Quand tu es passé de Kerioth à Chéri-bibi, ta patte a incroyablement gagné en maturité, non ?
MAB : C’est surtout la technique qui a changé. J’avais une base assez classique au départ. A l’école de BD, je faisais naturellement du « gros nez ». Puis, naturellement, j’ai évolué vers un style plus réaliste… Peut-être un jour, reviendrai-je à un style plus caricatural… Je me laisse aller à mes envies. Bref, pour Kerioth, c’était un crayonné-encrage classique et je ne m’occupais pas des couleurs (c’était Thierry Leprévost pour les deux premiers tomes, puis mon frère pour le troisième). A force de dessiner, forcément j’ai fait progresser ma technique. Pour Chéri-Bibi, j’avais envie de faire moi-même mes couleurs et de fait, la technique employée pour le crayonné est devenue différente et primordiale. Mais je n’ai pas senti de révolution personnelle ou intérieure, il y a eu une continuité dans ma manière de travailler.
Comment présente-t-on un projet comme Chéri-Bibi à un éditeur ?
MAB : Ça s’est fait à l’initiative de Pascal. Il y avait une série télé dans les années 70, dont il se souvenait beaucoup mieux que moi, étant donné qu’il est plus âgé. De mon côté, je n’ai pas revue la série, mais j’ai lu les bouquins, un roman-feuilleton réuni en 5 tomes. Il y avait de l’aventure, de l’action, un format roman populaire qui me branchait bien. Pascal s’est occupé de l’adaptation des deux premiers tomes du roman, celle qui concerne le personnage de Chéri-bibi lui-même. Après, dans les autres romans, cela concerne d’autres personnages que Gaston Leroux avait développés en réponse au succès public à l’époque de son œuvre. On a donc constitué un dossier, et on a démarché les éditeurs. On a alors signé chez Soleil et j’ai fait 10 pages, pour lesquelles je n’ai jamais été payé… il y a eu un quiproquo au niveau de délais, en fait. Je ne pouvais pas respecter ceux de mon contrat, étant donné que je travaillais dans le dessin animé à l’époque. On a donc re-démarché et Delcourt a pris le projet.
Et après Chéri-bibi ?
MAB : On a un gros projet, assez long, actuellement en friche, toujours ave Pascal. Il y a un gros travail de scénario à faire dessus… donc le temps que cela se mette en place, je vais sûrement travailler sur autre chose. Mais entre temps, je viens de finir Endurance, un one-shot de 130 pages dans la collection Mirage.
Alors, peux-tu nous présenter Endurance ?

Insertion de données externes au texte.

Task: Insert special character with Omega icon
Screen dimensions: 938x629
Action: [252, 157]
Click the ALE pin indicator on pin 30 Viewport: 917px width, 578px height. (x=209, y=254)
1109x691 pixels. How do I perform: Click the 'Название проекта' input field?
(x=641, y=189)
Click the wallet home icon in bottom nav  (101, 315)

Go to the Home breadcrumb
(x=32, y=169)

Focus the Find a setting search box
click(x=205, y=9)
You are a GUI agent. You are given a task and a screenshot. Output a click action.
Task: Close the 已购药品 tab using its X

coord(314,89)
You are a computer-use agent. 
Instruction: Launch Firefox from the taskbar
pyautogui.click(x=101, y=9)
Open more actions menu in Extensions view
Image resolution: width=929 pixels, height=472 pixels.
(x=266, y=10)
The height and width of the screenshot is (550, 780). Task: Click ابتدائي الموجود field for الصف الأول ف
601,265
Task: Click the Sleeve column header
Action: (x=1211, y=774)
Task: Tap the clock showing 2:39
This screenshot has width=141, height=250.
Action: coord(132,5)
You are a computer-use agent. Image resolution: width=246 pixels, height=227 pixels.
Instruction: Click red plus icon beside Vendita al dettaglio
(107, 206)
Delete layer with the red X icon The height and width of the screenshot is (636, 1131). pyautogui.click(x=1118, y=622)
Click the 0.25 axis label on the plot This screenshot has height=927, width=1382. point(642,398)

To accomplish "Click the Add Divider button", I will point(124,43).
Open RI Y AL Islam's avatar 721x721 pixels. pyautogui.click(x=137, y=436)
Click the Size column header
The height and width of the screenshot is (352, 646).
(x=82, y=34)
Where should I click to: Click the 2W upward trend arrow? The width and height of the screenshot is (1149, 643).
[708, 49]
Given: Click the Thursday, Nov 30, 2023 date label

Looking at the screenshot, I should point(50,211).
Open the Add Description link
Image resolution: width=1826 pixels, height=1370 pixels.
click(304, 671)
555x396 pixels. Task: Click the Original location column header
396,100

MAB : C’est l’aventure réelle d’Ernest Shackleton, en Antarctique, qui s’est paumé au début du XIXe siècle dans les glaces et qui a réussi à s’en sortir et à sauver tout son équipage. C’est une histoire tellement forte qu’elle en parait même peu crédible ! Néanmoins, même si c’est scénarisé et un petit peu romancé, le gros de l’histoire est totalement vrai. On a même retranscrit l’anecdote réelle d’un australien qui a rêvé qu’il s’engageait aux côtés de Shackelton, qui s’est pointé en Angleterre uniquement à partir de ce rêve, et qui a été recruté dans l’équipage ! Beaucoup risquent de croire que cette séquence a été inventée pour romancer le truc, alors qu’elle est totalement vraie. Les seules choses qui sont peut-être arrangées, ne servent que la narration.
Y a-t-il un lien entre la sortie de cet album et l’année polaire internationale ?
MAB : Ça, c’est un peu un hasard. On a commencé le projet Endurance il y a deux ans, alors que la mode était plutôt aux pirates : à la base, on cherchait plutôt à livrer une histoire de pirates… quand Pascal m’a raconté cette histoire et qu’on s’y est tous deux intéressés. Mais l’année polaire a remis dans l’air du temps les aventures polaires et on voit effectivement sortir pas mal d’histoires comme celle-là : Groënland Manhattan, Minik… Et pas seulement en BD : en cherchant de la doc il y a un an de ça, je suis tombé sur un docu-fiction de la BBC avec Kenneth Branagh dans le rôle de Shackleton. Et ce documentaire a justement été diffusé en janvier 2008 sur Arte… Il y a grosses thématiques, comme ça, dans l’air du temps… C’est encore le cas avec les adaptations BD de Tom Sawyer, strictement simultanées chez Delcourt et chez Soleil. Il y a des choses, comme ça, pour lesquelles il vaut mieux ne pas trop attendre… J’avais aussi besoin de faire un album « entre deux », et les décors de glace ou la banquise, ça n’est pas ce qu’il y a de plus compliqué à produire.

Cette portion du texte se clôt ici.